Huang Biaoquan, the bank’s founder, wanted a local bank for local businesspeople. It helped that he was also the local communist party secretary. He explains: “Today’s commercial banks are businesses. They do not want to, or dare to, or are able to help these small and medium-sized enterprises, or start-ups.”

And just like the original mutual banks in industrial Britain, Huang recognised that the source of funding would need to be local. By late February this year, Huang had managed to raise Rmb240 million of deposits from 1,600 individuals and 120 corporates. In this pioneering banking experiment, Huang hopes that what he terms ‘Xiaolan Peoples Bank’ will include every local citizen on the shareholder register – which, again, would give it the distinct characteristic of a mutual bank.

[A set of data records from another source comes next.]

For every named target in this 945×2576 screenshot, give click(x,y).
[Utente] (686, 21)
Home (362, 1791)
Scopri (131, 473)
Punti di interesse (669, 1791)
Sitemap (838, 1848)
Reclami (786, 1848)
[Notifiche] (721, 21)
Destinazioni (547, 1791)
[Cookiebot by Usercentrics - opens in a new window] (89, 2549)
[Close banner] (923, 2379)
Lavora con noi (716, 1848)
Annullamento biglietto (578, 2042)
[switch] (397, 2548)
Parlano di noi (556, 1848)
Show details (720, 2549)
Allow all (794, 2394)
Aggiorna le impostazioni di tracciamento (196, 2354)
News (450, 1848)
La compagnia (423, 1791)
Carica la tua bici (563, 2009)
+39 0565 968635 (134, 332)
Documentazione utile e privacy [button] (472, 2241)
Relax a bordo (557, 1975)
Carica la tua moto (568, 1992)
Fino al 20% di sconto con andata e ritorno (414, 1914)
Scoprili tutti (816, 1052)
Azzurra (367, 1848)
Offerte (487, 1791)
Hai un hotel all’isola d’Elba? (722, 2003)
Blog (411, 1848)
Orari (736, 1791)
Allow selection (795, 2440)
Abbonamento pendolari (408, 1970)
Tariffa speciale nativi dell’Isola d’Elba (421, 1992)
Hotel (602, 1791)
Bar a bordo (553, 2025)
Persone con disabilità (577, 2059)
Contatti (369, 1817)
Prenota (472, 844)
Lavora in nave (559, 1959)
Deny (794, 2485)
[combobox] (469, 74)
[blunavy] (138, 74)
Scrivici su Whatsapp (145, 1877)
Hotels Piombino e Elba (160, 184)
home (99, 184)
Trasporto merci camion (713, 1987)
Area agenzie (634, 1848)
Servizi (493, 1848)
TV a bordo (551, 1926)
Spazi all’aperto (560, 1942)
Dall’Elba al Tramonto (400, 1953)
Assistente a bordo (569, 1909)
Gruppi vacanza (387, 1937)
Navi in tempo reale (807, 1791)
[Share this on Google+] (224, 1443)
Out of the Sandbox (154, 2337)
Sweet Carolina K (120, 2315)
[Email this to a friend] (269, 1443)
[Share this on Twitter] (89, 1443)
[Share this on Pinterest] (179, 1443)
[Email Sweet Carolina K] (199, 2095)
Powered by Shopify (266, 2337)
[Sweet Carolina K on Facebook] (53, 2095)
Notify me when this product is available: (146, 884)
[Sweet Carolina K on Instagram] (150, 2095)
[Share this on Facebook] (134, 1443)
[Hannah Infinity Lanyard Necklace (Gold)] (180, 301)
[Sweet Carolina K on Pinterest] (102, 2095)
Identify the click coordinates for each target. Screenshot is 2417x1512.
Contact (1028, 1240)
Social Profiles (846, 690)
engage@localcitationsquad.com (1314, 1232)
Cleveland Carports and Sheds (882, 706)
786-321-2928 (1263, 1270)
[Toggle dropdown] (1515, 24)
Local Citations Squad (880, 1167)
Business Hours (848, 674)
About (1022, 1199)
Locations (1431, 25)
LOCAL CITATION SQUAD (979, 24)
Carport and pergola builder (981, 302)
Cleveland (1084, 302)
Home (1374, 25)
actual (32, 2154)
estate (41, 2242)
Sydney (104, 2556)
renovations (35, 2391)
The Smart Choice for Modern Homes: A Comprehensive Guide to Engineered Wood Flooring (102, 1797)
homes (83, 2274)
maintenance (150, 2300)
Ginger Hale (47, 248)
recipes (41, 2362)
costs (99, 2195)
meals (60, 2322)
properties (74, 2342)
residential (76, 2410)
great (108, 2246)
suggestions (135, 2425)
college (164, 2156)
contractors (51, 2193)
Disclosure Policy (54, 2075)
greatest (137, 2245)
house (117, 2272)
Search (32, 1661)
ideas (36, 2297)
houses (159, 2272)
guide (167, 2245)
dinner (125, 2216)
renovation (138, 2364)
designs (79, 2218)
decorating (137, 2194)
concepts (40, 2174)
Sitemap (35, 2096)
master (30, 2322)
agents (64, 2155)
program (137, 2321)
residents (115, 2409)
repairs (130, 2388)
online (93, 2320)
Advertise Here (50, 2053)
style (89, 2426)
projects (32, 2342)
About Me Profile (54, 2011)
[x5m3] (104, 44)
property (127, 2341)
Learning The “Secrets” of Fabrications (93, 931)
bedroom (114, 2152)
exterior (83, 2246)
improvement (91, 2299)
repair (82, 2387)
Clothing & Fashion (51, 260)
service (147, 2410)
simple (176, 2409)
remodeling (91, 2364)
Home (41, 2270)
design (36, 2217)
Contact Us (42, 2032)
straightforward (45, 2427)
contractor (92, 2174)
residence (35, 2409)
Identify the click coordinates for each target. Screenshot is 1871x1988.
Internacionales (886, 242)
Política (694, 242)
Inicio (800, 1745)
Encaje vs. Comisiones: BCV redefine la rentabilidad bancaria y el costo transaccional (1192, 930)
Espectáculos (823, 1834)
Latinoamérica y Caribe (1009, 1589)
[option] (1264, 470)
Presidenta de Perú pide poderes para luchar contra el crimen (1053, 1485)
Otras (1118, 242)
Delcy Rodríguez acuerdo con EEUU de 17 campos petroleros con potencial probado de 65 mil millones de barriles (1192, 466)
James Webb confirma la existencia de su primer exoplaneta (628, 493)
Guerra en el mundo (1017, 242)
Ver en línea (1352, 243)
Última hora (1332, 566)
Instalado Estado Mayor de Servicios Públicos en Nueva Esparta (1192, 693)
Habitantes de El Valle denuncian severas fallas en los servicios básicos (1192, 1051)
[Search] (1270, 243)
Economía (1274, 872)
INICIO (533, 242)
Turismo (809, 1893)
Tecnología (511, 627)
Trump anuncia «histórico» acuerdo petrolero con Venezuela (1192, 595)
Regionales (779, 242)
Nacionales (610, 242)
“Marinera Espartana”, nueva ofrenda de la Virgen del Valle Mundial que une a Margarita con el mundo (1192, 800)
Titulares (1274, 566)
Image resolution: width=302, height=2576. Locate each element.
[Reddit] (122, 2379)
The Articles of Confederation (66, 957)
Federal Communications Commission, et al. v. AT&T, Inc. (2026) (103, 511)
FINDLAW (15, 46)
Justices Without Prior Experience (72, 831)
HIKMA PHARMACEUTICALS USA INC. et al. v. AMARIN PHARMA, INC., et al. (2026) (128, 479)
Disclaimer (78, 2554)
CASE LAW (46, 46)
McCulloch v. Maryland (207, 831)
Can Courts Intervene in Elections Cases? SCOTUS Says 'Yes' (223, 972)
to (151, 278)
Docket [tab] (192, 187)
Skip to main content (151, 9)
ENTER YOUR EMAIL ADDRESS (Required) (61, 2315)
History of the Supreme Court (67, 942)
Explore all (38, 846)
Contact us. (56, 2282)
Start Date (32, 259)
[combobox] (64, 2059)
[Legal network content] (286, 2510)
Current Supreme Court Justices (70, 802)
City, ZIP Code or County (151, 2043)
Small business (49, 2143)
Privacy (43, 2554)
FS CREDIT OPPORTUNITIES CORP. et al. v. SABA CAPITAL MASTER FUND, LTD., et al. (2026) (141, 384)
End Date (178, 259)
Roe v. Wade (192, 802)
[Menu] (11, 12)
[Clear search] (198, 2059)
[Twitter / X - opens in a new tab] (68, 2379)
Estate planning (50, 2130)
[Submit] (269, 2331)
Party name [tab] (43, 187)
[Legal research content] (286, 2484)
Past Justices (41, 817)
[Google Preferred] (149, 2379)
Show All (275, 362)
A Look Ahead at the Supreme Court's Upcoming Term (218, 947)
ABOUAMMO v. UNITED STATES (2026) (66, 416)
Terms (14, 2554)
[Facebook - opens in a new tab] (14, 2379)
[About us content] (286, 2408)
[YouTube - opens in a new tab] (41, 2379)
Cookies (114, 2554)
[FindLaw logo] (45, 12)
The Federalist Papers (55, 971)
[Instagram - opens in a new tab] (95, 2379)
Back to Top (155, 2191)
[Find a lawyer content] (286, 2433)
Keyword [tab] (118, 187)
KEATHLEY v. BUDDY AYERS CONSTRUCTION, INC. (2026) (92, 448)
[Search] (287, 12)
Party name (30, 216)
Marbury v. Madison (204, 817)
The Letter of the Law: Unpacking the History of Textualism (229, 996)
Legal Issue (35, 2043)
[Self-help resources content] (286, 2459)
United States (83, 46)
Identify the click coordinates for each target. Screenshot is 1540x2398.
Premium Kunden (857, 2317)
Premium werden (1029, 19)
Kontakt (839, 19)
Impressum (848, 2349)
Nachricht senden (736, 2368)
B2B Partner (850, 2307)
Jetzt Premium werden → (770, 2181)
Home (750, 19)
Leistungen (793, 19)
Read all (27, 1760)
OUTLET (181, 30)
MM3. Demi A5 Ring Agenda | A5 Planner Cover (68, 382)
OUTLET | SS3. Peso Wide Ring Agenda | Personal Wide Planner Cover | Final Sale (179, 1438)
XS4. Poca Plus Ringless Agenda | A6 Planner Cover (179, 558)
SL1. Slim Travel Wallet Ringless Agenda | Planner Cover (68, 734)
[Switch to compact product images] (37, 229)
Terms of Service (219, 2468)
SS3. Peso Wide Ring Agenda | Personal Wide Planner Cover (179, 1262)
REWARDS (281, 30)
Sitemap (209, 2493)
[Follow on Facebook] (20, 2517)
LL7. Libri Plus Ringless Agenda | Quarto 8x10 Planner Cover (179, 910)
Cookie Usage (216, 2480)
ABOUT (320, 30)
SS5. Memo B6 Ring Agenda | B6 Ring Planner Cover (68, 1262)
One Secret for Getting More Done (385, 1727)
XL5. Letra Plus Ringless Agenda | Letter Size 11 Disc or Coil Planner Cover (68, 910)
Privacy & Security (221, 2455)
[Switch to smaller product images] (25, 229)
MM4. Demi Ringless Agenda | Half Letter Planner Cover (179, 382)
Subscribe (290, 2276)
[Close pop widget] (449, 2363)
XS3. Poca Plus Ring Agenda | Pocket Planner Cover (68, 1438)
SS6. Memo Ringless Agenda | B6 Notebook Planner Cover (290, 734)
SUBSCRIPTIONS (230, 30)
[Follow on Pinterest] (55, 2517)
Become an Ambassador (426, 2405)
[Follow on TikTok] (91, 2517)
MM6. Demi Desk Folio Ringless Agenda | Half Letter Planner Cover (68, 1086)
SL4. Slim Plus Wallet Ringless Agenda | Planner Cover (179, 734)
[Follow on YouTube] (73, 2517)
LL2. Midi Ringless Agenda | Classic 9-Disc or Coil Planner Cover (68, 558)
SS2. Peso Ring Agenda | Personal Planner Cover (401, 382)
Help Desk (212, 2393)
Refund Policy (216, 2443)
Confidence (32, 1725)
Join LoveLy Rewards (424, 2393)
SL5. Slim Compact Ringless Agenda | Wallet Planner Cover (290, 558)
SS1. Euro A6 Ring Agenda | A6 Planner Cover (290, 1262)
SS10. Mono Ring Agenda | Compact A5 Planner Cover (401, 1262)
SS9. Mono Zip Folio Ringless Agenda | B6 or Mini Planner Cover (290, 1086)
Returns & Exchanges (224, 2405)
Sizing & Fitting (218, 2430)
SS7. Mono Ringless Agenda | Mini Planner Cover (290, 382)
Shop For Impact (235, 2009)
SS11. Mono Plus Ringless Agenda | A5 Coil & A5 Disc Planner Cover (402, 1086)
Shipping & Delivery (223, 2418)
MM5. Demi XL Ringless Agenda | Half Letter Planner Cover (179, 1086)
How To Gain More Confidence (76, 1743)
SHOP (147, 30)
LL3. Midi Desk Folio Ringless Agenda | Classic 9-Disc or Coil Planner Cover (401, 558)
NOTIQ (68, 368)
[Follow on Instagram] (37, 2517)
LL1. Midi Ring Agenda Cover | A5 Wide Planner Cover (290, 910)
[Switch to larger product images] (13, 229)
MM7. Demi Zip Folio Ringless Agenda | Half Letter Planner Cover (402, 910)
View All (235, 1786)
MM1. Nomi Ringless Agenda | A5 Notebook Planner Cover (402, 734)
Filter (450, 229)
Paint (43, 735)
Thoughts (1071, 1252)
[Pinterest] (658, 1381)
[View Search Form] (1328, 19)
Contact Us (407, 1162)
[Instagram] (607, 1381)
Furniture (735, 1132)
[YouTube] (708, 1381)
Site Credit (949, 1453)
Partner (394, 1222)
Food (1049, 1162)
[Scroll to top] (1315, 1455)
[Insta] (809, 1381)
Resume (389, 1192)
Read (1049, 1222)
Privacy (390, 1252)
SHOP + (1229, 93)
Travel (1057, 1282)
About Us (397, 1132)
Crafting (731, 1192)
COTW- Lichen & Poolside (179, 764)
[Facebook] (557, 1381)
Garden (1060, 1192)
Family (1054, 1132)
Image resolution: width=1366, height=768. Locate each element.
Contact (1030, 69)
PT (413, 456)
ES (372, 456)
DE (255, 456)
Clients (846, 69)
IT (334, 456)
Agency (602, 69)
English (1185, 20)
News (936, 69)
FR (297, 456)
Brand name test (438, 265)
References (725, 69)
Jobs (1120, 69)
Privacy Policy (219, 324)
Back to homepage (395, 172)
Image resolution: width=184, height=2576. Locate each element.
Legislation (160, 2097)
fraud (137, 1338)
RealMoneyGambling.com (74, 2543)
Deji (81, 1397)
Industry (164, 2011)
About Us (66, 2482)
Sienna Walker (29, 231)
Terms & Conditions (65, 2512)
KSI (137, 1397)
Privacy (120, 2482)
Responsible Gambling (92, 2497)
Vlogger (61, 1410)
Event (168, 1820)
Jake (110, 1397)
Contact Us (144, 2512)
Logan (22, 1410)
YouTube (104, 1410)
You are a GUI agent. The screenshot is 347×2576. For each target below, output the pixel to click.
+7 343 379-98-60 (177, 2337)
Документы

Xiaolan is a township in Southern China. But it has 25,000 industrial business, of which 95% are private sector, and a local GDP of Rmb15 billion ($2.19 billion).

The bank’s loans already stand at Rmb100 million, and what sets it apart says Huang is that it takes a more “flexible” approach, especially in relation to loan collateral.

Many homeowners in China lack valid ownership certificates. Without this, banks will not make a loan against a property, even if it has been under the de facto ownership of a person or company for decades.

Huang says that Xiaolan Rural Bank – thanks to its connection to the local township government – can be more accommodating. Even without the documentation, the local government will sign off on loans for people that it knows well enough. Approvals take two to three days.

Being a ‘rural’ bank, Xiaolan will lend to farmers, but given the township’s increasingly industrial orientation, the bulk of its lending is targeted at businesses. The president of the bank, Xu Cao cites the example of an export-oriented firm with sales of Rmb200 million which faced cashflow problems during the current credit crisis. After a week inside the firm, the bank’s loan officers concluded the management was competitive, and a loan of a few million could safely tide it through the cash crunch.

The business owners in Xiaolan township are mostly local and according to the Nanfang Daily the non-performing loan ratio in the area is less than 1%, with businesses maintaining good credit histories.

However, there are concerns that some of the bank’s clients will suffer from the collapse in exports – and default on loans. There are also fears of corruption creeping into the lending process.

Huang is unfazed and says the bank’s objective is to break even in year one. The bank thinks that a loan book of Rmb330 million will ensure profitability, even in this low interest rate environment.

In fact, Huang’s biggest headache is persuading the central bank to allow a ‘rural’ bank to join the interbank payment system. Presently his customers cannot even write cheques. He admits this is a major problem but hopes to resolve it through an agency agreement with another bank. Watch this space.